_Prompt a_.
Count the lines in the records that contain the string "plus", matching case exactly, and give only the number.

_Text block_.
SergioBenitez added a commit that referenced this issue Mar 2, 2021
Routing:
  * All UTF-8 characters are accepted anywhere in route paths. (#998)
  * `path` is now `uri` in `route` attribute: `#[route(GET, path = "..")]`
    becomes `#[route(GET, uri = "..")]`.

Forms Revamp
  * All form related types now reside in a new `form` module.
  * Multipart forms are supported. (resolves #106)
  * Collections are supported in body forms and queries. (resolves #205)
  * Nested forms and structures are supported. (resolves #313)
  * Form fields can be ad-hoc validated with `#[field(value = expr)]`.
  * `FromFormValue` is now `FromFormField`, blanket implements `FromForm`.
  * Form field values are always percent-decoded apriori.

Temporary Files
  * A new `TempFile` data and form guard allows streaming data directly to a
    file which can then be persisted.
  * A new `temp_dir` config parameter specifies where to store `TempFile`.
  * The limits `file` and `file/$ext`, where `$ext` is the file extension,
    determines the data limit for a `TempFile`.

Capped
  * A new `Capped` type is used to indicate when data has been truncated due to
    incoming data limits. It allows checking whether data is complete or
    truncated. `DataStream` methods return `Capped` types.
  * Several `Capped<T>` types implement `FromData`, `FromForm`.
  * HTTP 413 (Payload Too Large) errors are now returned when data limits are
    exceeded. (resolves #972)

Hierarchical Limits
  * Data limits are now hierarchical, delimited with `/`. A limit of `a/b/c`
    falls back to `a/b` then `a`.

Core
  * `&RawStr` no longer implements `FromParam`.
  * `&str` implements `FromParam`, `FromData`, `FromForm`.
  * `FromTransformedData` was removed.
  * `FromData` gained a lifetime for use with request-local data.
  * The default error HTML is more compact.
  * `&Config` is a request guard.
  * The `DataStream` interface was entirely revamped.
  * `State` is only exported via `rocket::State`.
  * A `request::local_cache!()` macro was added for storing values in
    request-local cache without consideration for type uniqueness by using a
    locally generated anonymous type.
  * `Request::get_param()` is now `Request::param()`.
  * `Request::get_segments()` is now `Request::segments()`, takes a range.
  * `Request::get_query_value()` is now `Request::query_value()`, can parse any
    `FromForm` including sequences.
  * `std::io::Error` implements `Responder` as `Debug<std::io::Error>`.
  * `(Status, R)` where `R: Responder` implements `Responder` by overriding the
    `Status` of `R`.
  * The name of a route is printed first during route matching.
  * `FlashMessage` now only has one lifetime generic.

HTTP
  * `RawStr` implements `serde::{Serialize, Deserialize}`.
  * `RawStr` implements _many_ more methods, in particular, those related to the
    `Pattern` API.
  * `RawStr::from_str()` is now `RawStr::new()`.
  * `RawStr::url_decode()` and `RawStr::url_decode_lossy()` only allocate as
    necessary, return `Cow`.
  * `Status` implements `Default` with `Status::Ok`.

_Prompt b_.
Please list every issue number that follows the word "resolves" in the commit notes.

_Stored rows_.

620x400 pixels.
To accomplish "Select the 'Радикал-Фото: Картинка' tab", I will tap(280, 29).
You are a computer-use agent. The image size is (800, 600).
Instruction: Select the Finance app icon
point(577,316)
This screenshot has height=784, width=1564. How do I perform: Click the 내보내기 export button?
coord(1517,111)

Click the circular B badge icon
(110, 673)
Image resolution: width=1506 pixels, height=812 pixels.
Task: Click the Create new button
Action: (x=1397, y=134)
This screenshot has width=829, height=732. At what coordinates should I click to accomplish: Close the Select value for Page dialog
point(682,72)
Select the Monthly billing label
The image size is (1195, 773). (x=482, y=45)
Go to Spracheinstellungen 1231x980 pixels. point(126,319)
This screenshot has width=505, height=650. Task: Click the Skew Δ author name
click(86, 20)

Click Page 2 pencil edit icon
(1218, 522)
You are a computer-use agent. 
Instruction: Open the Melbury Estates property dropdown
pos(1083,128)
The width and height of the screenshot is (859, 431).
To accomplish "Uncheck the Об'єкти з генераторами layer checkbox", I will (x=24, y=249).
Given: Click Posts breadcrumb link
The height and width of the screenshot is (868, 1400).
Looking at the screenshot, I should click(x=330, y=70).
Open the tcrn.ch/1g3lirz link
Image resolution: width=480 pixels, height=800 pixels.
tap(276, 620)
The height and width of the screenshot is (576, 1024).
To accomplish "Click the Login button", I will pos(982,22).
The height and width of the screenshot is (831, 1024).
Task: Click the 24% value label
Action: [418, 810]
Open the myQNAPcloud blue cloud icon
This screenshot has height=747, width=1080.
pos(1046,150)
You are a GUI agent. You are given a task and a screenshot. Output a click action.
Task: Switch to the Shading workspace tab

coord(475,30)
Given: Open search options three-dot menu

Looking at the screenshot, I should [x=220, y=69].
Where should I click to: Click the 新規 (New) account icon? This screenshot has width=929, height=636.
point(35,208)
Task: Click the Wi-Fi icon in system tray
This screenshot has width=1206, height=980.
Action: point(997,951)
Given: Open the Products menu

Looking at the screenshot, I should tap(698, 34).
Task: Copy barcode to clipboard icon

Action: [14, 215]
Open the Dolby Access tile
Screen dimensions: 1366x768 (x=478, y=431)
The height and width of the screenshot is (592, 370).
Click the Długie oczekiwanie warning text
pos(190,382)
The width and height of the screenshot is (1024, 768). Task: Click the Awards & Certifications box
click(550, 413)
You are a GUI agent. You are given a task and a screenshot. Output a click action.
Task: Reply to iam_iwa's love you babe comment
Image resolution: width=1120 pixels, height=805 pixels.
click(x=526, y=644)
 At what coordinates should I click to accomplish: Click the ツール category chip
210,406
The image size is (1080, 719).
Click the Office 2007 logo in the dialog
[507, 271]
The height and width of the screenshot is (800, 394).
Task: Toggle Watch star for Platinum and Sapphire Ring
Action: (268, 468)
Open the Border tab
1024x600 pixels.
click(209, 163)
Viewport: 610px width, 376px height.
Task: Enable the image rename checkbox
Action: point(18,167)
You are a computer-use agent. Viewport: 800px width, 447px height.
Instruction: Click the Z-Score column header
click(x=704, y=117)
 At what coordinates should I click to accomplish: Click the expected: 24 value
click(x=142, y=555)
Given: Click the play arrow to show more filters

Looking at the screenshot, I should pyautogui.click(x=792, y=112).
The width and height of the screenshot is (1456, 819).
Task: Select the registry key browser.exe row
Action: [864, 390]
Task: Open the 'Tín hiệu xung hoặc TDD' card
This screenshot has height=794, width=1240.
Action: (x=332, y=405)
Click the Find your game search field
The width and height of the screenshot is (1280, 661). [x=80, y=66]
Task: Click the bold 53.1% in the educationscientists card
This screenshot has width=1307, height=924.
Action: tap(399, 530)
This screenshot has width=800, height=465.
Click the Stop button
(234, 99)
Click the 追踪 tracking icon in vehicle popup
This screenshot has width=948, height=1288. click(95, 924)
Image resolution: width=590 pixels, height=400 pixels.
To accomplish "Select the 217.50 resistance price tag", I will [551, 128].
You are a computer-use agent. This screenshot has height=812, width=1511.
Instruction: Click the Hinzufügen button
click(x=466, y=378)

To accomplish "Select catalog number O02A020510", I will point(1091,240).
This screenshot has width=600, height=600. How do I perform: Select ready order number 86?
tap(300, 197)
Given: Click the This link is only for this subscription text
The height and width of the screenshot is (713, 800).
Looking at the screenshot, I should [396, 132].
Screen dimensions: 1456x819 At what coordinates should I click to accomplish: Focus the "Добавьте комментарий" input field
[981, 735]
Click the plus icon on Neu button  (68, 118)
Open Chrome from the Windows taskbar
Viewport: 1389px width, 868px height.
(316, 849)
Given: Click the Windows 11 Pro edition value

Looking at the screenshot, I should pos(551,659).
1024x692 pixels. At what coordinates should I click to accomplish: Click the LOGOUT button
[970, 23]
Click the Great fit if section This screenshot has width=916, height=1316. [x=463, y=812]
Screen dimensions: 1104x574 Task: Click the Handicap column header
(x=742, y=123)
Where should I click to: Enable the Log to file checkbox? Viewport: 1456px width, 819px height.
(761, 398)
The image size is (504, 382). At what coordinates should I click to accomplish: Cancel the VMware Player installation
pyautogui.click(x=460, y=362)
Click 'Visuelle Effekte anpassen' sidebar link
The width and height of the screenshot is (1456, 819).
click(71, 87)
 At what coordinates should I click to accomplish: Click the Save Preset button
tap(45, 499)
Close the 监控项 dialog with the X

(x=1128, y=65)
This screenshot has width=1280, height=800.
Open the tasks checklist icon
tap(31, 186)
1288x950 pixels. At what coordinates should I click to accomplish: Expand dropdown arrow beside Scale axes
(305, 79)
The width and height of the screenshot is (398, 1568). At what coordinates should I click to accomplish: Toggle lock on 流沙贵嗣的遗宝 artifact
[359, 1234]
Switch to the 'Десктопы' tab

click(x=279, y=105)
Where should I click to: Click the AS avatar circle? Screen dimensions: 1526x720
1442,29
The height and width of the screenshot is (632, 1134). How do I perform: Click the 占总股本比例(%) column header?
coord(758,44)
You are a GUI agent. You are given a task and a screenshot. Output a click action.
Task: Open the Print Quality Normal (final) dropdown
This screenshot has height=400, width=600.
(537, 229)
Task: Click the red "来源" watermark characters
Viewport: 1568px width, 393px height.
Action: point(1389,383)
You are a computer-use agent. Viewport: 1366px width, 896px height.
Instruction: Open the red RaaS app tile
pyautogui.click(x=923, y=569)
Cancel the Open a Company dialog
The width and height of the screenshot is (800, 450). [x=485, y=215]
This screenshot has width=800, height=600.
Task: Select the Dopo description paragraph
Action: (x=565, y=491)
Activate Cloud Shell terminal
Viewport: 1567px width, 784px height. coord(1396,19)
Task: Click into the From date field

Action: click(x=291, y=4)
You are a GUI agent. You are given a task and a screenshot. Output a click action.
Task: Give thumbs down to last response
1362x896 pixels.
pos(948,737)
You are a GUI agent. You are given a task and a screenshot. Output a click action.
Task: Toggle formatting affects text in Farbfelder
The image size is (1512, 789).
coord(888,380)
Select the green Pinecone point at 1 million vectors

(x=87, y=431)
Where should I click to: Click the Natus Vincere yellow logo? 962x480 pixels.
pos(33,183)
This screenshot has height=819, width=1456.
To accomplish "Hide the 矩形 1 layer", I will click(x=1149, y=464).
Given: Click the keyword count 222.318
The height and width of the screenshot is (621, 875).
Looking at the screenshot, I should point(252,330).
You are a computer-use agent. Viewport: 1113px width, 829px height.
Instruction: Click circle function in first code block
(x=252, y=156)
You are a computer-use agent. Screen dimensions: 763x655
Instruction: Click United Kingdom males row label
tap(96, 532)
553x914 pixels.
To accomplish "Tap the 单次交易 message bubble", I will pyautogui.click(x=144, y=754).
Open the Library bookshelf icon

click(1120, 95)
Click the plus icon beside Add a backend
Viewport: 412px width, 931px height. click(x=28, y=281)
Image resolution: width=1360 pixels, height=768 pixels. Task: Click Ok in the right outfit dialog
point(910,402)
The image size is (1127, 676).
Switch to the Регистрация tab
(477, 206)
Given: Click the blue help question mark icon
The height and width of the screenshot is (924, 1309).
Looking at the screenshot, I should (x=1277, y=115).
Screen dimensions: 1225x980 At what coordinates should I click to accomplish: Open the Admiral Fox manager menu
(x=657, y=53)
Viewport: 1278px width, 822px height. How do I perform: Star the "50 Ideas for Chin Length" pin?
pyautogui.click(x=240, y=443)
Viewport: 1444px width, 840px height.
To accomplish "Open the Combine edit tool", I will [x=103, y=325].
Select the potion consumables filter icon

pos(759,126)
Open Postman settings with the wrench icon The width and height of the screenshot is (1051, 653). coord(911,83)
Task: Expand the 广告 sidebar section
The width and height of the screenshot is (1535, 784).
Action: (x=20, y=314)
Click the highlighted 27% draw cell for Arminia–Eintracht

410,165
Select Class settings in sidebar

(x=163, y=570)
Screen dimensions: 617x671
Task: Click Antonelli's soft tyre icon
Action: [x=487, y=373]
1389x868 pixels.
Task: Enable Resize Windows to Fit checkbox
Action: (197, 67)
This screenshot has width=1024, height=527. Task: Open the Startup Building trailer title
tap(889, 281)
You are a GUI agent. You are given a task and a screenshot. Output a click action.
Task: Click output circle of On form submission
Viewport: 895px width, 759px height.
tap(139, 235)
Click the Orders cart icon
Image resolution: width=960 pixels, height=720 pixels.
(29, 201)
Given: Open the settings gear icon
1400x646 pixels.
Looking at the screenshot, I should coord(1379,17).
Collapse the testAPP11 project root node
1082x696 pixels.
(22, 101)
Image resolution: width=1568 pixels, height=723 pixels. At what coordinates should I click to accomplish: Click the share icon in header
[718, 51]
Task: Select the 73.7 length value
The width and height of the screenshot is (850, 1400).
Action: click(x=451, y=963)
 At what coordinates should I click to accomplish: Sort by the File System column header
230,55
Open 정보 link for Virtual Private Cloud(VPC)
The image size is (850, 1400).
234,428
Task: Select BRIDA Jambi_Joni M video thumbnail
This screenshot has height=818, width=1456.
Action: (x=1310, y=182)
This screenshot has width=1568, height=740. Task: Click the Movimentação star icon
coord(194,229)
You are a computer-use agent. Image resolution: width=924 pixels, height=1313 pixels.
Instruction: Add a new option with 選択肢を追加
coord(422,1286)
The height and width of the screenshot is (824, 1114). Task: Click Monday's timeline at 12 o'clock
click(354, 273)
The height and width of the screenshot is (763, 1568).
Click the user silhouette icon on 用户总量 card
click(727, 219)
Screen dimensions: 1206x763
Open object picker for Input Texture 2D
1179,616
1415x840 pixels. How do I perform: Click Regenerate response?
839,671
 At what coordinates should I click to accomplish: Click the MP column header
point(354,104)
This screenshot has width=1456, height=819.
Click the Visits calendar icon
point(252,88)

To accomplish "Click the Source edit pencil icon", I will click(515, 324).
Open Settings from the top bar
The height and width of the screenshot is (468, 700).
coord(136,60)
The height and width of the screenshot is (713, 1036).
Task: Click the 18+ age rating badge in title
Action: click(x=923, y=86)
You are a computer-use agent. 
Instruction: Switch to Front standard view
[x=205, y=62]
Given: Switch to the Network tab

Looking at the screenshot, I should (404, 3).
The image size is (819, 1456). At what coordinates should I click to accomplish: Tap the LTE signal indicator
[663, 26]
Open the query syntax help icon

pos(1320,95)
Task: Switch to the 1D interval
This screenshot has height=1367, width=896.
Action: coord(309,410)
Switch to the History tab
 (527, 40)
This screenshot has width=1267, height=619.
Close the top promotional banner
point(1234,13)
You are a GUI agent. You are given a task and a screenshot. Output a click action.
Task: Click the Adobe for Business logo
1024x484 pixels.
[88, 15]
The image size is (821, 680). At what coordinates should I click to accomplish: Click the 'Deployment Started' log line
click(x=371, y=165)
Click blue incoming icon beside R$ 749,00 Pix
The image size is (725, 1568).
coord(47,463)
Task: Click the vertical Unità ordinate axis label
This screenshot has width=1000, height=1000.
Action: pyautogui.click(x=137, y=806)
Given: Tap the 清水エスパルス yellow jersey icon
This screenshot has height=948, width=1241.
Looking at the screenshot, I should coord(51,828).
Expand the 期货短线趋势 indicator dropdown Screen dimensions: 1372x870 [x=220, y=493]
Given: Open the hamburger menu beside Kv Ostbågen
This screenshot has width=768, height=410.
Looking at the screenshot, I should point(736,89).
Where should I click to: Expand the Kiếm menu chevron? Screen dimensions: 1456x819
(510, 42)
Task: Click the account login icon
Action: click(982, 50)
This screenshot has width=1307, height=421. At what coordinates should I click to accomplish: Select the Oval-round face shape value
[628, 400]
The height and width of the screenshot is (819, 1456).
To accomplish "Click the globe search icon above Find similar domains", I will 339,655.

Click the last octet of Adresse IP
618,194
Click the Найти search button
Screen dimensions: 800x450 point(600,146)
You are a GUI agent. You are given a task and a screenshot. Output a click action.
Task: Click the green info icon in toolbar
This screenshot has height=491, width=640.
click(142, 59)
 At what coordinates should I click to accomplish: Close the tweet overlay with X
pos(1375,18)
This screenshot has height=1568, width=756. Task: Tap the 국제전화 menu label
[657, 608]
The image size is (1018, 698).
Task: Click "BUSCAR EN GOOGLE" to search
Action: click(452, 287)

_Exercise response a_.
2

_Exercise response b_.
#106, #205, #313, #972